PROVIDED MATERIAL
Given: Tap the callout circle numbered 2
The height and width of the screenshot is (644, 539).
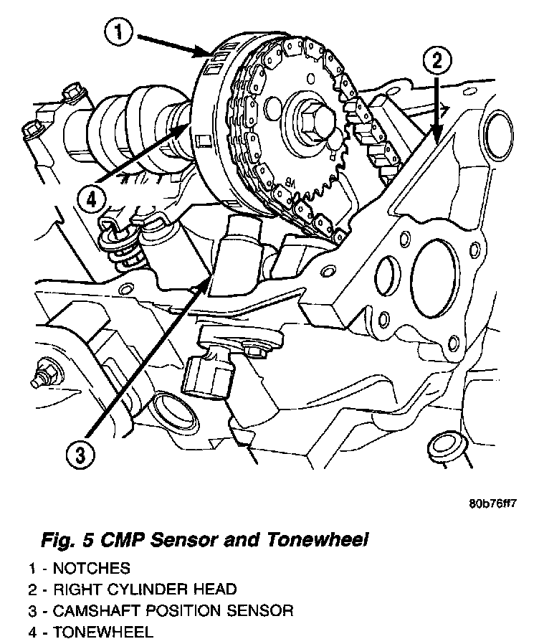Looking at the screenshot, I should [437, 60].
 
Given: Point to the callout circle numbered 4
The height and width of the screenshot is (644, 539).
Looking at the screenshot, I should [89, 200].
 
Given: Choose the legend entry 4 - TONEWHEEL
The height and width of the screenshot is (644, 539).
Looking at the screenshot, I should [90, 633].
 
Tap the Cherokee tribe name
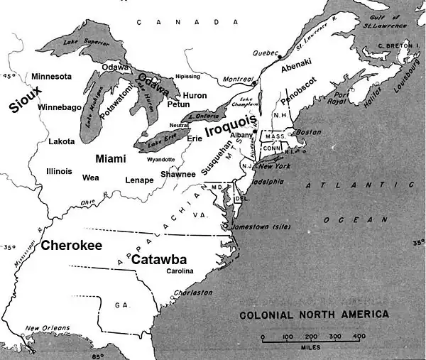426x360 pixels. (71, 245)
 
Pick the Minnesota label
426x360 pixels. (51, 76)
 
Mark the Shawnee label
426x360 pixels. (178, 175)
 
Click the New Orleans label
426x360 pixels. (45, 328)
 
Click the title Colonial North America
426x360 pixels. (313, 315)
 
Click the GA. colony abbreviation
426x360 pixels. (121, 305)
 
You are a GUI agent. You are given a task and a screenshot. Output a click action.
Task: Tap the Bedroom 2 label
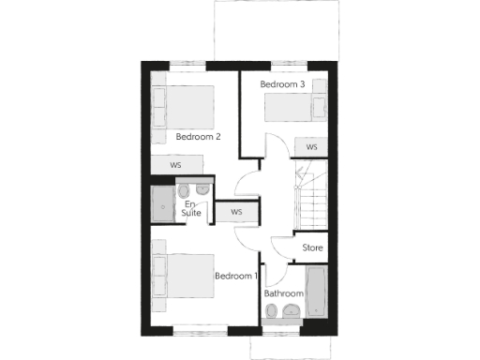point(198,137)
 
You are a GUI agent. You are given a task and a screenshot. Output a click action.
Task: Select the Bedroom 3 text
point(282,84)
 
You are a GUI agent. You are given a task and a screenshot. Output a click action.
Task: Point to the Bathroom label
point(283,293)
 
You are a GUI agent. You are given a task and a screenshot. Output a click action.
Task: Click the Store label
point(313,248)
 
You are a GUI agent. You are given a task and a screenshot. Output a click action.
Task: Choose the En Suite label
point(191,209)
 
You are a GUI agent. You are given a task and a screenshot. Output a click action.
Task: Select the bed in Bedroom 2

YOUR TASK
Reproduce the listing above with every "screenshot" changed to "screen image" and nothing else altered. Omit the pictures.

COMPLETE ANSWER
Given: Tap the callout circle numbered 2
The height and width of the screen image is (644, 539).
Looking at the screen image, I should [437, 60].
 
Given: Point to the callout circle numbered 4
The height and width of the screen image is (644, 539).
Looking at the screen image, I should [89, 200].
 
Given: Choose the legend entry 4 - TONEWHEEL
The height and width of the screen image is (644, 539).
Looking at the screen image, I should [90, 633].
 
Tap the Cherokee tribe name
426x360 pixels. (71, 245)
 
Pick the Minnesota label
426x360 pixels. (51, 76)
 
Mark the Shawnee label
426x360 pixels. (178, 175)
 
Click the New Orleans label
426x360 pixels. (45, 328)
 
Click the title Colonial North America
426x360 pixels. (313, 315)
 
Click the GA. colony abbreviation
426x360 pixels. (121, 305)
 
You are a GUI agent. You are given a task and a screen image. Output a click action.
Task: Tap the Bedroom 2 label
point(198,137)
 
You are a GUI agent. You are given a task and a screen image. Output a click action.
Task: Select the Bedroom 3 text
point(282,84)
 
You are a GUI agent. You are given a task and a screen image. Output a click action.
Task: Point to the Bathroom label
point(283,293)
 
You are a GUI agent. You are given a task and a screen image. Output a click action.
Task: Click the Store label
point(313,248)
 
You are a GUI agent. You are given a task and a screen image. Output a click action.
Task: Choose the En Suite label
point(191,209)
 
You are a GUI agent. You are given a task and a screen image. Output a click action.
Task: Select the bed in Bedroom 2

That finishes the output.